Excerpt from: Back to the Bedroom by Janet Evanovich

Chapter One
There were seven row houses on the 400 block of A Street NE. Six of them were Federal style: narrow three-story redbrick buildings with long, arched windows and flat roofs. Each had a small false front peak imprinted with the date of construction -- 1881, 1884, or 1888. As was the custom at that time, basements were accessible from the front, five steps down. The first floor was five steps up. Front doors were sunk into arched alcoves, and the doors were thick oak, capped by decorative leaded windows. Yards were small, minuscule actually, but packed with flowers, herbs, ivies, and stunted dogwood trees.

The residents of A Street NE used every available inch in their tiny yards just as they filled every available second in their busy lives. It was a carefully restored Capitol Hill neighborhood with inflated Washington property values. And it was inhabited by ambitious professionals. The street wasn't so wide or so heavily traveled that it couldn't be crossed to say hello. Old-fashioned globed streetlights studded the narrow margin between curb and redbrick sidewalk, casting circles of light on shiny BMWs, Jaguar sedans, Mini Coopers, and Saab 900s.

In the middle of the block, flanked on either side by its tall, dark, dignified Federal neighbors, sat a fat two-story Victorian town house. Its brick had been painted pale, pale gray, the elaborate ribbon-and-bow stucco trim was gleaming white, and its gray tile mansard roof was steeply slanted. The house was dominated by a rounded half-turret facade with a conical gray tile roof tipped in silver and topped with a flying horse weather vane.
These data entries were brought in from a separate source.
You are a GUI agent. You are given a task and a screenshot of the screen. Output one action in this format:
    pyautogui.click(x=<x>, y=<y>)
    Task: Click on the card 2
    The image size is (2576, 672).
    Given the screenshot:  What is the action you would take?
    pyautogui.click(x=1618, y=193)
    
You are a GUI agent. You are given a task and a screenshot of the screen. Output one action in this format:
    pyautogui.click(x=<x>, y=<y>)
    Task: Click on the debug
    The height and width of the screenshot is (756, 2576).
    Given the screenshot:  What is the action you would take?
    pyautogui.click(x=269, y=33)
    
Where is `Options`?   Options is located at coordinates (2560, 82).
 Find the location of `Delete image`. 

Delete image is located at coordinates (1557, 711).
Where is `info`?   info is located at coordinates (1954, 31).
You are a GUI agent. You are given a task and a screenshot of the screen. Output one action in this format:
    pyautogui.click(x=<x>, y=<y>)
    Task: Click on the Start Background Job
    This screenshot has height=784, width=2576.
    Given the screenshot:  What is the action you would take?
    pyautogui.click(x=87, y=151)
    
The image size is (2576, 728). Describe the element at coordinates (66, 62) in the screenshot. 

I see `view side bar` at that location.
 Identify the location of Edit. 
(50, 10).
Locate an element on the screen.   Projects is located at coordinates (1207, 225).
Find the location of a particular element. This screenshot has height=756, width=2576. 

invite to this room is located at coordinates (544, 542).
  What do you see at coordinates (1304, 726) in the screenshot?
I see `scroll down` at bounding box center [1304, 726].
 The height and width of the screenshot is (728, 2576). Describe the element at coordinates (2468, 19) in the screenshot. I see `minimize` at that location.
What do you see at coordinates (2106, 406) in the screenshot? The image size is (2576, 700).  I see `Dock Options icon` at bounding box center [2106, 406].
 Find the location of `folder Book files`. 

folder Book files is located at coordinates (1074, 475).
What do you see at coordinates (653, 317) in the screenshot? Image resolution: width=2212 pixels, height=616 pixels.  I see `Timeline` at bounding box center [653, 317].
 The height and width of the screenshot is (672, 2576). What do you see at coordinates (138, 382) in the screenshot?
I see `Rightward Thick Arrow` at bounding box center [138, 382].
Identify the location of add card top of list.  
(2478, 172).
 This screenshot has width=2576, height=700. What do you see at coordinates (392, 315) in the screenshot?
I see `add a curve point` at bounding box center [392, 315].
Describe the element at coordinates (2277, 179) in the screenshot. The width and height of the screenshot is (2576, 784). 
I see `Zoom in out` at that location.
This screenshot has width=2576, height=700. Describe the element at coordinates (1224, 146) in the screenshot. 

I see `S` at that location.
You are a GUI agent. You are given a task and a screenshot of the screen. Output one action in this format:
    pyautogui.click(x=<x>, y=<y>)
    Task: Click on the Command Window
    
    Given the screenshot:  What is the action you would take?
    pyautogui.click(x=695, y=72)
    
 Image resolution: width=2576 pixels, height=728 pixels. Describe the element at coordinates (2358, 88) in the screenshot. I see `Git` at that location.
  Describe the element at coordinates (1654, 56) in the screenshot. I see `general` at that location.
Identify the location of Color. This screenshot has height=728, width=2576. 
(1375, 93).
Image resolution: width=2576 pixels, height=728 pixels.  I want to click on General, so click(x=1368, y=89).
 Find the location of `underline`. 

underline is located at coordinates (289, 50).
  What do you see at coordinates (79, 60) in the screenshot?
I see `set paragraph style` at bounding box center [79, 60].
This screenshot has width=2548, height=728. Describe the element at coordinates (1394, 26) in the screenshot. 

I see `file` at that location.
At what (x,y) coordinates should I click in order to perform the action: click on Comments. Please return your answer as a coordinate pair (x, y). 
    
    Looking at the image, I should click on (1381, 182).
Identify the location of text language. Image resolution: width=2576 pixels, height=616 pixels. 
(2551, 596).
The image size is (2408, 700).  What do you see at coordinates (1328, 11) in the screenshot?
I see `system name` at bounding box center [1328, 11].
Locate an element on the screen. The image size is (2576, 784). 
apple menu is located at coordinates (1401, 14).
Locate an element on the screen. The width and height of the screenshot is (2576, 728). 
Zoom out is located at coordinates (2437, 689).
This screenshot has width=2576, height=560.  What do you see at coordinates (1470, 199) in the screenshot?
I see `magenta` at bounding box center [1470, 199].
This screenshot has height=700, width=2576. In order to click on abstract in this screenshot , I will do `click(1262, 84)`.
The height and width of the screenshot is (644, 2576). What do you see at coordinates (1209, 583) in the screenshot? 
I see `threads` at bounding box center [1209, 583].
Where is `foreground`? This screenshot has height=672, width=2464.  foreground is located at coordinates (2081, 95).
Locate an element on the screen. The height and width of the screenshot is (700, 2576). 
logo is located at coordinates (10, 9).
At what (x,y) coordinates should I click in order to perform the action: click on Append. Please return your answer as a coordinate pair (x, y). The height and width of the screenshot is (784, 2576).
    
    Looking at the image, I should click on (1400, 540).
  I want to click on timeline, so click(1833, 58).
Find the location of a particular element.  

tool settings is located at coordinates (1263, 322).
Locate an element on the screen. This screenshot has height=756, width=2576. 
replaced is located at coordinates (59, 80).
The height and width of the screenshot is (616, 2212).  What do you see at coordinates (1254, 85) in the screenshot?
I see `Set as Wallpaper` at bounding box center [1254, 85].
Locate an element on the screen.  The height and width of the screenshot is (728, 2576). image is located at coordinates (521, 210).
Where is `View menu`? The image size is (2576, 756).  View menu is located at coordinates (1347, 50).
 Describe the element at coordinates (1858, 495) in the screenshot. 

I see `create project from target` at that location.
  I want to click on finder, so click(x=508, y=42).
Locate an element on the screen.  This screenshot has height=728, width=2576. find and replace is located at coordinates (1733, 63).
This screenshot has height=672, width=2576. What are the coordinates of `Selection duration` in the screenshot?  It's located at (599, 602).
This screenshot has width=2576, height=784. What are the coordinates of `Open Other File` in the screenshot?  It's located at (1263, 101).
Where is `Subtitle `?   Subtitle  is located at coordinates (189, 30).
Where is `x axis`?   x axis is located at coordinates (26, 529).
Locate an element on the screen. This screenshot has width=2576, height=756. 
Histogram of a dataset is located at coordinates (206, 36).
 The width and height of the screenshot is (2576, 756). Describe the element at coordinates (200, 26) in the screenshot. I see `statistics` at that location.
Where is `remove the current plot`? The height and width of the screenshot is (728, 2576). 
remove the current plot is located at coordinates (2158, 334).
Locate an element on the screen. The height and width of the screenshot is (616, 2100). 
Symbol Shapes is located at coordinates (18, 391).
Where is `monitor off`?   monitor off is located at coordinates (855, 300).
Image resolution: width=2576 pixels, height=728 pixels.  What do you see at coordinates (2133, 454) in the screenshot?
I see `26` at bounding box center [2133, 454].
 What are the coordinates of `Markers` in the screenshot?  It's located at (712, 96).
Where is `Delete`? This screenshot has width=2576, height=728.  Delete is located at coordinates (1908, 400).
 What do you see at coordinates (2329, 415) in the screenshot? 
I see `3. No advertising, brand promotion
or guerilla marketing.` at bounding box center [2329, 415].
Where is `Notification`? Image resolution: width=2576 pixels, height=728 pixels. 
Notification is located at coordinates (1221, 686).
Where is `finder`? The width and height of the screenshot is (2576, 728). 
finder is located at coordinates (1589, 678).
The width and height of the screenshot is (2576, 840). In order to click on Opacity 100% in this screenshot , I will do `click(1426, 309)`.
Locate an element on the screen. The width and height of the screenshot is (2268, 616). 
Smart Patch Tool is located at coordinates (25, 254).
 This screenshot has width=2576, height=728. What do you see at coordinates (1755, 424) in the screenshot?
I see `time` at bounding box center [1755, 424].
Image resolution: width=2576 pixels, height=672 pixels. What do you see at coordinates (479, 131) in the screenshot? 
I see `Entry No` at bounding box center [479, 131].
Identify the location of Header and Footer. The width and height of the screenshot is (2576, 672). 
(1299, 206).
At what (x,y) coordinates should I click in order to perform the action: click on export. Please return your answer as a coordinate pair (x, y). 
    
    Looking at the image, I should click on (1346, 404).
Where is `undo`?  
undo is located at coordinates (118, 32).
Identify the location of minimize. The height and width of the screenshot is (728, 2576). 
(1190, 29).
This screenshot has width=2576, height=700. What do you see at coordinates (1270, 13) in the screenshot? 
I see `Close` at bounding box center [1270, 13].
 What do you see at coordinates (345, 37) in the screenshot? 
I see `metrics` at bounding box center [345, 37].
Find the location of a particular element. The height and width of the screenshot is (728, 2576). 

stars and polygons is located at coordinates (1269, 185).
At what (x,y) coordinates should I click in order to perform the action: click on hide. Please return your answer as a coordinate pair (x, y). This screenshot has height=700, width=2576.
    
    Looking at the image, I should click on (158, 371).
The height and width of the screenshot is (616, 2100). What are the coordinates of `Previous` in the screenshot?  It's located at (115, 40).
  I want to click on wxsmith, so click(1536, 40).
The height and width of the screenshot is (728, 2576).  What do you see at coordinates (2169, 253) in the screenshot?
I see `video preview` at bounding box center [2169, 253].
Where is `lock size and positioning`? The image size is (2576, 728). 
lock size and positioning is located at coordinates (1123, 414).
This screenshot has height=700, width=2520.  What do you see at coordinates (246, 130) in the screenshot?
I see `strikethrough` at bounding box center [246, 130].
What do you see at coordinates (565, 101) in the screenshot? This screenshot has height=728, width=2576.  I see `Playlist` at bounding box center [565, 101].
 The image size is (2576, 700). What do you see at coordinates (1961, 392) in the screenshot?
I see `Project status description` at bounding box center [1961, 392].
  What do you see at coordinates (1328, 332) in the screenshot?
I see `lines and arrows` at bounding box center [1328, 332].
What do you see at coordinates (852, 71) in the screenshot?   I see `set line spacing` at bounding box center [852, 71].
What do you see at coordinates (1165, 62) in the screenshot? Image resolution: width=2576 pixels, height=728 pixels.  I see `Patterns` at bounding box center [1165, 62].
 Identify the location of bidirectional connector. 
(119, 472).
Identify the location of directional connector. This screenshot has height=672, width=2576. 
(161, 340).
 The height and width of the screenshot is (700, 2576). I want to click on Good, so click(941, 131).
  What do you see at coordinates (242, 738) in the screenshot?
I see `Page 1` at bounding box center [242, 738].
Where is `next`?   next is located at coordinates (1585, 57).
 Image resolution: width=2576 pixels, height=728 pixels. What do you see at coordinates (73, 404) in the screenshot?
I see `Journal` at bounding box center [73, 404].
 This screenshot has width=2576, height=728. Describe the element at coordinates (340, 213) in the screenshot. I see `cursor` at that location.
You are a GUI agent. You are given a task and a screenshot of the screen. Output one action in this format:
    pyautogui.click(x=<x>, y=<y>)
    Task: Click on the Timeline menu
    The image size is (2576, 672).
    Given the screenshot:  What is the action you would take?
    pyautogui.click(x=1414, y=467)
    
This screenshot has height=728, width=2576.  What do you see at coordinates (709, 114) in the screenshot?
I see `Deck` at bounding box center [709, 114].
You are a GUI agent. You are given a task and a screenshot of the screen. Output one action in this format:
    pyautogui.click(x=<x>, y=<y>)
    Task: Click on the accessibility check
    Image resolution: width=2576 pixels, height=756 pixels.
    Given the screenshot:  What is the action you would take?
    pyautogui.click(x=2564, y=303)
It was an outrageous house, a birthday cake in a showcase filled with bran muffins. And it was inhabited by David Peter Dodd, who at first glance was neither birthday cake, nor bran muffin, nor A Street material by any stretch of the imagination. With his brown hair, brown eyes, medium build, and average height, he wasn't a man you would immediately notice, and he preferred it that way.

He was thirty-one but looked younger, and he was sitting on the front stoop of his house reading an X-Men comic book when a large object fell from the sky and crashed through the roof of his next-door neighbor's house.

Katherine Finn, called Kate to her face and the Formidable Finn behind her back, was in her kitchen when she heard the crash. It sounded more like an explosion than an intrusion. The overhead Casablanca fan jiggled from the vibration, windows rattled, and a bedraggled hanging Boston fern broke from its moorings and smashed onto the kitchen floor. The half-empty quart of milk Kate was holding slid from her fingers. She felt her heart jump to her throat, muttered an expletive, and ran to the front door, pausing in midstride when the house settled down to eerie silence.